Nicoletta Sgarbi1, Dario Pisignano1, Francesca Di Benedetto1, Alessandra Aloisi2, Giuseppe Nicolardi2, Roberto Cingolani1, and Ross Rinaldi1

1National Nanotechnology Laboratory of Istituto Nazionale di Fisica della Materia, Dipartimento di Ingegneria dell'Innovazione, Università di Lecce, Via per Arnesano, 73100 Lecce, Italy, and
2Dipartimento di Scienze e Tecnologie Biologiche ed Ambientali, Università di Lecce, via Monteroni, I-73100 Lecce, Italy

e-mail: nicoletta.sgarbi@unile.it

URL: http://www.nnl.it


Laminin-1 (LN-1) is an extracellular matrix (ECM) protein playing an important role for many cellular functions. LN-1 is able to self-assembly in network of polygonal structures by a well defined process of polymerization, forming matrices whose physiological properties strongly depend on their morphologies.

We exploited microcontact printing (µCP) to pattern regions of physisorbed LN-1 onto glass substrates. Indirect immunofluorescence assays with anti-laminin antibody show well-defined features on the whole printed area and the recognizing of the LN-1 molecules epitopes from the primary antibody, which can indicate negligible conformational changes of the proteins.

Atomic Force Microscopy (AFM) investigations show the inner structure of the printed laminin films revealing matrices with polygonal features with recognizable single laminin molecules, having physiological domain interactions.

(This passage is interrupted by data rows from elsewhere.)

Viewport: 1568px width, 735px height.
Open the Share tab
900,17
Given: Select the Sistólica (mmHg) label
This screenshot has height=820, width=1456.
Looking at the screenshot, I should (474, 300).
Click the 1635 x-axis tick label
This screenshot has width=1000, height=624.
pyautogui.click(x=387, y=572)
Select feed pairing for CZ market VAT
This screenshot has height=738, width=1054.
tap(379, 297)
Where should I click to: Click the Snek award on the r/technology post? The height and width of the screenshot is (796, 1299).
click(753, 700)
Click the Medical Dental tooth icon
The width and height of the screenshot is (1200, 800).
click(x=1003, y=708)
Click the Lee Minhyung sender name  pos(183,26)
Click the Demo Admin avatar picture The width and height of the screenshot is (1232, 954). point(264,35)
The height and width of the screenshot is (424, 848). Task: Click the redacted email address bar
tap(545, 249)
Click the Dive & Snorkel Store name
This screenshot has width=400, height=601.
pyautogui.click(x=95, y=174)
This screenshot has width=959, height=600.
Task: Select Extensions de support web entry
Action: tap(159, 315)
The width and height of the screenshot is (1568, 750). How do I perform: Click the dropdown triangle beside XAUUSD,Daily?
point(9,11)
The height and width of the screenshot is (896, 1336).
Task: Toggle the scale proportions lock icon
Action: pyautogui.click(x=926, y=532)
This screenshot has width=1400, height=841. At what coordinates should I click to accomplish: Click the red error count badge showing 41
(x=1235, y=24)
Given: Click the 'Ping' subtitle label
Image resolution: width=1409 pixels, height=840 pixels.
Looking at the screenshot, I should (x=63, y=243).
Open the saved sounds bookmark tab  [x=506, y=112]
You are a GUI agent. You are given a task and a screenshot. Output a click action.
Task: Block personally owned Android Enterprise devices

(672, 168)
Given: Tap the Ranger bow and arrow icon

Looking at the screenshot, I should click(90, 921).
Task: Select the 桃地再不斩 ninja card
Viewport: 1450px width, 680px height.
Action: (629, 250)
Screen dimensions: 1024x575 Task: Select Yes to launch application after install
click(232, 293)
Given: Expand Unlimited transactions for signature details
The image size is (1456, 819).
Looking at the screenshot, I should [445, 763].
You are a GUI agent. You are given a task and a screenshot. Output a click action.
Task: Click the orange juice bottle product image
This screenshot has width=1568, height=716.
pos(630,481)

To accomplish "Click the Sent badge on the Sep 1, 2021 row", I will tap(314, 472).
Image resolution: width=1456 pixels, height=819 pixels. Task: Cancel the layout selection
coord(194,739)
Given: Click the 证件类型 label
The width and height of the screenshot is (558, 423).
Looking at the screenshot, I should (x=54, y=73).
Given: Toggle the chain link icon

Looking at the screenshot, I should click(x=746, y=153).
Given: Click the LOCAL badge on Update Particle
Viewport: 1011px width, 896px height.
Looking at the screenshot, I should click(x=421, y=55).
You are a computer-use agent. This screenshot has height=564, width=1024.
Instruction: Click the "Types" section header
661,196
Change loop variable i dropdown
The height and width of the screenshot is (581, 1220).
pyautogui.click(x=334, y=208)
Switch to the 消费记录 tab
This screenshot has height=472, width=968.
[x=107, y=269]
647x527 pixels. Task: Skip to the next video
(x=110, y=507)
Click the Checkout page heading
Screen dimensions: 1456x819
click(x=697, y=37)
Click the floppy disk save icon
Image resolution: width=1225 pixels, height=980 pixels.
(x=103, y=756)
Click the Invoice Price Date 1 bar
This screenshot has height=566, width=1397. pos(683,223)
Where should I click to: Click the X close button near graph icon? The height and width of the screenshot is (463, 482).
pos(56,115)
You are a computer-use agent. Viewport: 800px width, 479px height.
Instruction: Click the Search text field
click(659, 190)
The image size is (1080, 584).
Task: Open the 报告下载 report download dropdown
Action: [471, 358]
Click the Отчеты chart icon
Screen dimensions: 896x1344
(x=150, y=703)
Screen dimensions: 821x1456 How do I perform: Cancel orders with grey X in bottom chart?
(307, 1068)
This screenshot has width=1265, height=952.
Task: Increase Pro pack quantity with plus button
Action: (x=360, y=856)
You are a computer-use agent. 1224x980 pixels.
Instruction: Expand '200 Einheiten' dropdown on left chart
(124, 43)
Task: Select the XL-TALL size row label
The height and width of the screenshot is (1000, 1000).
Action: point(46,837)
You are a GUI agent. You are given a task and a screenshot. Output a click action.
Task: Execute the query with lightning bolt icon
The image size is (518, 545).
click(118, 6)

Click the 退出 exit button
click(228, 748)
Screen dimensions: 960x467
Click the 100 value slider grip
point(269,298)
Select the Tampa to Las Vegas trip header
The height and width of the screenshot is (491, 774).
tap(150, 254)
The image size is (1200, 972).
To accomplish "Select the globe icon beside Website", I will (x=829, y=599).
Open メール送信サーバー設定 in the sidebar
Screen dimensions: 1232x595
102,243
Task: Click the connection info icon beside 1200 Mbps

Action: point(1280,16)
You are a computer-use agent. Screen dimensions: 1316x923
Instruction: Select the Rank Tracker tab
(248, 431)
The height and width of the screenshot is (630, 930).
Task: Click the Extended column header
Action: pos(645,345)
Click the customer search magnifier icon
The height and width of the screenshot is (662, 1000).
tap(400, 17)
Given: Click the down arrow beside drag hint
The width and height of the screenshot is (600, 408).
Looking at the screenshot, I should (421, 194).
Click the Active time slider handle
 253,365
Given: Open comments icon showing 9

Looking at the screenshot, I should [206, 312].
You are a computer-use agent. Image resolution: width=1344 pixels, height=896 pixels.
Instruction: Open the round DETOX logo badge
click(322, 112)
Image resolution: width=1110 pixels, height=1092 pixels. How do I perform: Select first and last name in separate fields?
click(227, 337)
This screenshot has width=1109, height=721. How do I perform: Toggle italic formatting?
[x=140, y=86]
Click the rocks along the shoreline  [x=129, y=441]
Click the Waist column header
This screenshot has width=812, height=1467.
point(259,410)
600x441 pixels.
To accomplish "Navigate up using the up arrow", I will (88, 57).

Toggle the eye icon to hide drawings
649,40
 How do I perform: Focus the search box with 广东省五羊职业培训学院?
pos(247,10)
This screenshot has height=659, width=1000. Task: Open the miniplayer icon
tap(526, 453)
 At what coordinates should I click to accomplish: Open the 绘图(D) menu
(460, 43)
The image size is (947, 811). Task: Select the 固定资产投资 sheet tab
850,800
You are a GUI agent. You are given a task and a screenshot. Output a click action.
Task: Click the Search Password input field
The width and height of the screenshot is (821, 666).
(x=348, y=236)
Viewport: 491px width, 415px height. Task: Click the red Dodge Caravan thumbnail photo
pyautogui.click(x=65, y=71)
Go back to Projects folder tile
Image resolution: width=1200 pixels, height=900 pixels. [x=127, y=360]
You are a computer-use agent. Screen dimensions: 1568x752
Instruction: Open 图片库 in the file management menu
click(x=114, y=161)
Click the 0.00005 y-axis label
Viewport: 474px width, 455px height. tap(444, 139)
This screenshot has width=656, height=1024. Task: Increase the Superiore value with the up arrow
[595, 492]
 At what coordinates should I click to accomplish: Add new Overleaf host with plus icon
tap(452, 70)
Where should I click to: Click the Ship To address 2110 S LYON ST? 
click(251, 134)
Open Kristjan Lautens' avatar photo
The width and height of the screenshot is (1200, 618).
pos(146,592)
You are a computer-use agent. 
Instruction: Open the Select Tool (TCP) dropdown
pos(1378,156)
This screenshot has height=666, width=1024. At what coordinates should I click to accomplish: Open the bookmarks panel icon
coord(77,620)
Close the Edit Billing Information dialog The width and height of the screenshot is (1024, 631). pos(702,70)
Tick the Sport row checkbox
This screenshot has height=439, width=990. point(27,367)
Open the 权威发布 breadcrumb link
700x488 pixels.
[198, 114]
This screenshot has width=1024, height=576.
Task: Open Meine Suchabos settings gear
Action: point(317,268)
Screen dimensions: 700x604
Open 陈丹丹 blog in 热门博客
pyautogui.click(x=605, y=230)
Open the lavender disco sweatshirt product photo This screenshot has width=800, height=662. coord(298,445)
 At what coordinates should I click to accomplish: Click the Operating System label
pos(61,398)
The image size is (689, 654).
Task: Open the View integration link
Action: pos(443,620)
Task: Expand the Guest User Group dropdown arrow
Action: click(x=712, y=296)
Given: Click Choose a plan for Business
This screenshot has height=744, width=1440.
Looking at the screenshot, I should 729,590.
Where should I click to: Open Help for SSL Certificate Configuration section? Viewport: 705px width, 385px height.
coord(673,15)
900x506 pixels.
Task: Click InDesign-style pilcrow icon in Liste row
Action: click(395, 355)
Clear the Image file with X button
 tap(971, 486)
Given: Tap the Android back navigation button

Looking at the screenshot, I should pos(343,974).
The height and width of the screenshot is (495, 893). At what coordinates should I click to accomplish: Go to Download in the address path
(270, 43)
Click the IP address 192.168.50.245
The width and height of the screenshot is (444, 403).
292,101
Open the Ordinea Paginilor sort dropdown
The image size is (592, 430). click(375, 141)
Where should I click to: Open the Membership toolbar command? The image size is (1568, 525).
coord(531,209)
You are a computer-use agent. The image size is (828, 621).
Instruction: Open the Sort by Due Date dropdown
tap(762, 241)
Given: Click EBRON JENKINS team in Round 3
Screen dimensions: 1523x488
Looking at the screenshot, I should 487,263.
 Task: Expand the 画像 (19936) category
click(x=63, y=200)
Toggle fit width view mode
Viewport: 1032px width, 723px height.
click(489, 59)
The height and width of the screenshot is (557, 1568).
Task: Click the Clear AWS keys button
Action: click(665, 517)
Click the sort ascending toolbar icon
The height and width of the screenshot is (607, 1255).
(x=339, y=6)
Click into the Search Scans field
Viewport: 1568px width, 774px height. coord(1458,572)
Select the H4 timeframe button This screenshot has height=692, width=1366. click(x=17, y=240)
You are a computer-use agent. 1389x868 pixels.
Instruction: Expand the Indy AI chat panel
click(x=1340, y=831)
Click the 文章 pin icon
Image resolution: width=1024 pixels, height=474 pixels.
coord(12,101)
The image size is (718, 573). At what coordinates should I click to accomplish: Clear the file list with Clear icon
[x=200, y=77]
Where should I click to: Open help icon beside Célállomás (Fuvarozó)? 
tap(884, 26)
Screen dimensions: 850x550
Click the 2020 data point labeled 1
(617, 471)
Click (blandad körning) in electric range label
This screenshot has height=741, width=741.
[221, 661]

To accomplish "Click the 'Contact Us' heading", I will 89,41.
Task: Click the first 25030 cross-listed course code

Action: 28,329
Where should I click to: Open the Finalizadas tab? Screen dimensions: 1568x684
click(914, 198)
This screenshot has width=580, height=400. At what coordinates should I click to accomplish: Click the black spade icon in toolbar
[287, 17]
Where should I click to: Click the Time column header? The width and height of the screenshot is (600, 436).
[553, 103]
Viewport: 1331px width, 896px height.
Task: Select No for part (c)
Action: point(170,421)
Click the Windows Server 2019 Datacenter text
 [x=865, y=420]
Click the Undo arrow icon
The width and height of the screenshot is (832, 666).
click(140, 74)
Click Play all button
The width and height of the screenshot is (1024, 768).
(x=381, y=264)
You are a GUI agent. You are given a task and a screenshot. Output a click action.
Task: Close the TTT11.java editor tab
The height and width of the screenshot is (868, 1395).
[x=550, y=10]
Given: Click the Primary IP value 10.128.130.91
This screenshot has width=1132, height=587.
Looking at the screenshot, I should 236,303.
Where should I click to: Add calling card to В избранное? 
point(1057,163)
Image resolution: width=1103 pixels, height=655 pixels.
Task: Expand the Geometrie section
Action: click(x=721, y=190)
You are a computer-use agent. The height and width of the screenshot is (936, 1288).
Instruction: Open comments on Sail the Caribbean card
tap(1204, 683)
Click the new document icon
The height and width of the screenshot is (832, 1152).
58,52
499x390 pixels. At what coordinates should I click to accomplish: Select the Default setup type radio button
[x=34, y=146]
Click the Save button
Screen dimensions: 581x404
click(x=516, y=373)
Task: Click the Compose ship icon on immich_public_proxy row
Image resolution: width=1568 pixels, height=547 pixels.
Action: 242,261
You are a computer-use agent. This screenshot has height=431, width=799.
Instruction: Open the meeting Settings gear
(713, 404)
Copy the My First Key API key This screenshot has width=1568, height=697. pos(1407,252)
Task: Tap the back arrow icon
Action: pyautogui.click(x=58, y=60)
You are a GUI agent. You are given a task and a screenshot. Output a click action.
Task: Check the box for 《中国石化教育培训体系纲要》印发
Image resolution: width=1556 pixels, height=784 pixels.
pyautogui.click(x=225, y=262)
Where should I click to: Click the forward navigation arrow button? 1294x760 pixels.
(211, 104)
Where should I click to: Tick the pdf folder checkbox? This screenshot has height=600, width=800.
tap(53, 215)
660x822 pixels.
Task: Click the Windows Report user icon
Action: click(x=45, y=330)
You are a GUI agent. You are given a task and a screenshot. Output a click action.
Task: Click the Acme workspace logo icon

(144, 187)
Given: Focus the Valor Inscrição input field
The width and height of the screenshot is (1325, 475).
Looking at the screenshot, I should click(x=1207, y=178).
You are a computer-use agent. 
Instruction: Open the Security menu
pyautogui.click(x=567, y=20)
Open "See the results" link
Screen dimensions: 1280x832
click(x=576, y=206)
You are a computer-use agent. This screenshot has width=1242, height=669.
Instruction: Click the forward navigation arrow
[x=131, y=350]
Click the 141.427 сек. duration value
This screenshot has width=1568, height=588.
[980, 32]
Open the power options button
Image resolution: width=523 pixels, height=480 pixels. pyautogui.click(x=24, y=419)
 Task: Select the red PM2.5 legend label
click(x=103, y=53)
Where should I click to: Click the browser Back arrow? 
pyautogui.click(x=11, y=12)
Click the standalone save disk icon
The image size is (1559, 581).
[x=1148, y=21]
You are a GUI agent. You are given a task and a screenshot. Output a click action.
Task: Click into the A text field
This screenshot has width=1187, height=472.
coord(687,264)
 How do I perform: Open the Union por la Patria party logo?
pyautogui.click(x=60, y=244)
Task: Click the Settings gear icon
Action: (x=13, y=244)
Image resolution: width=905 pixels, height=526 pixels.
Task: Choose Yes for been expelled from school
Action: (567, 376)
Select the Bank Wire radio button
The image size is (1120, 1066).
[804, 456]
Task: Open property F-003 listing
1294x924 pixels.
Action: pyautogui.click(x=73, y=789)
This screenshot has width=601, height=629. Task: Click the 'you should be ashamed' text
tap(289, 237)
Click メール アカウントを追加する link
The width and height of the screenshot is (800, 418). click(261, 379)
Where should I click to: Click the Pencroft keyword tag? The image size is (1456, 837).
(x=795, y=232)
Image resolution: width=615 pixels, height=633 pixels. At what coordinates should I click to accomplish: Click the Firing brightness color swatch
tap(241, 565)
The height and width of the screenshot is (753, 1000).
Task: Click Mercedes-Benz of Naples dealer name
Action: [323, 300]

The formation of these physiological mesh-like protein matrices by the microcontact printing technique was found to be strongly dependent on the LN-1 initial concentration, and it was achieved by physisorption without any previous chemical functionalization of the glass surface. The investigation of the influence of these patterns on the behaviour of adhered cells is currently in progress in our laboratory, aiming to assess the best culture conditions in view of the application in hybrid cell-based electronic chips and tissue engineering.